▸ **EXCERPTED TEXT**:
■ ■ ■

By the time I was reading, and re-reading, Drucker's words that day at St. Joseph's, we had been cyber squatted, hacked, threatened, stalked (both electronically and in real life), and my husband's career had been essentially stolen and put up on the web as if all of his accomplishments, his entire professional portfolio, belonged to someone else. All of the leads generated by our multi-million piece product launch were hijacked, leaving us holding nothing but the bills. I had been singled out for the most vicious of personal attacks, via email and voicemail, both threats to me and disparaged to others, because I had been identified as the one who was fighting back with continued patent applications. I knew Drucker was right. I just didn't know what it meant.

Of course, looking back from where I now sit, it's clear. The USPTO defines inventions in the United States. They alone can, simply because no inventor has any way of knowing what aspects of their invention have or have not been done before, are or are not considered novel and not obvious to one of ordinary skill in their art, the international criteria for patentability. We knew, in the summer of 1997, that what we were doing was inventive, and we knew that summer, when we saw the staggering results of our beta test, that what we had done was hot, that everyone would want it, but it took many years for the PTO to tell us, by rejecting parts of many applications, exactly which aspects of it had or had not been already done.

■ ■ ■

▸ **DATA BELOW**:
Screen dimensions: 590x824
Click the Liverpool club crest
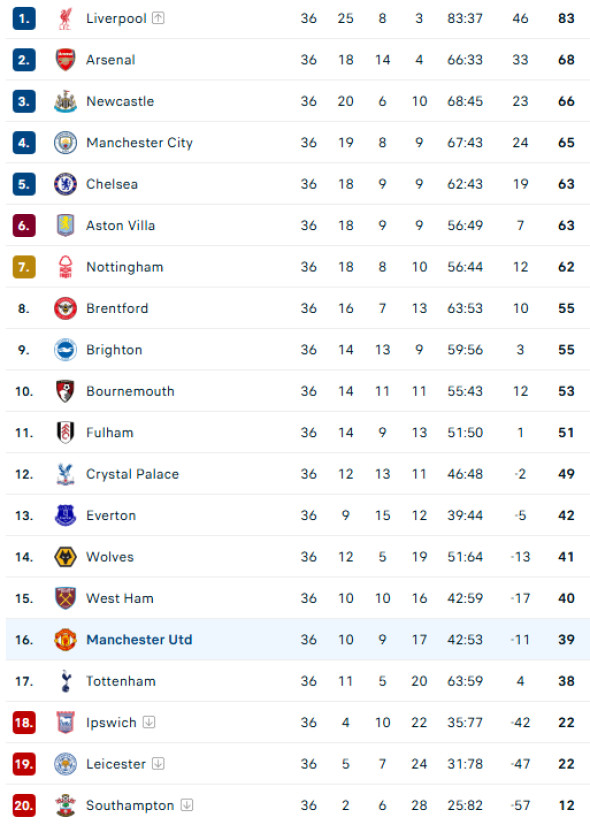tap(65, 18)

■ ■ ■

▸ **TASK LIST**:
**1)** According to the excerpt about patents, what defines inventions in the United States?
**2)** Reproduce the passage from the excerpt about patents, starting at "By the time" and ending at "what it meant.".
The listing is separate material and has no connection to the excerpt about patents.

▸ **TASK-BY-TASK ANSWERS**:
**1)** The USPTO defines inventions in the United States.

**2)**
By the time I was reading, and re-reading, Drucker's words that day at St. Joseph's, we had been cyber squatted, hacked, threatened, stalked (both electronically and in real life), and my husband's career had been essentially stolen and put up on the web as if all of his accomplishments, his entire professional portfolio, belonged to someone else. All of the leads generated by our multi-million piece product launch were hijacked, leaving us holding nothing but the bills. I had been singled out for the most vicious of personal attacks, via email and voicemail, both threats to me and disparaged to others, because I had been identified as the one who was fighting back with continued patent applications. I knew Drucker was right. I just didn't know what it meant.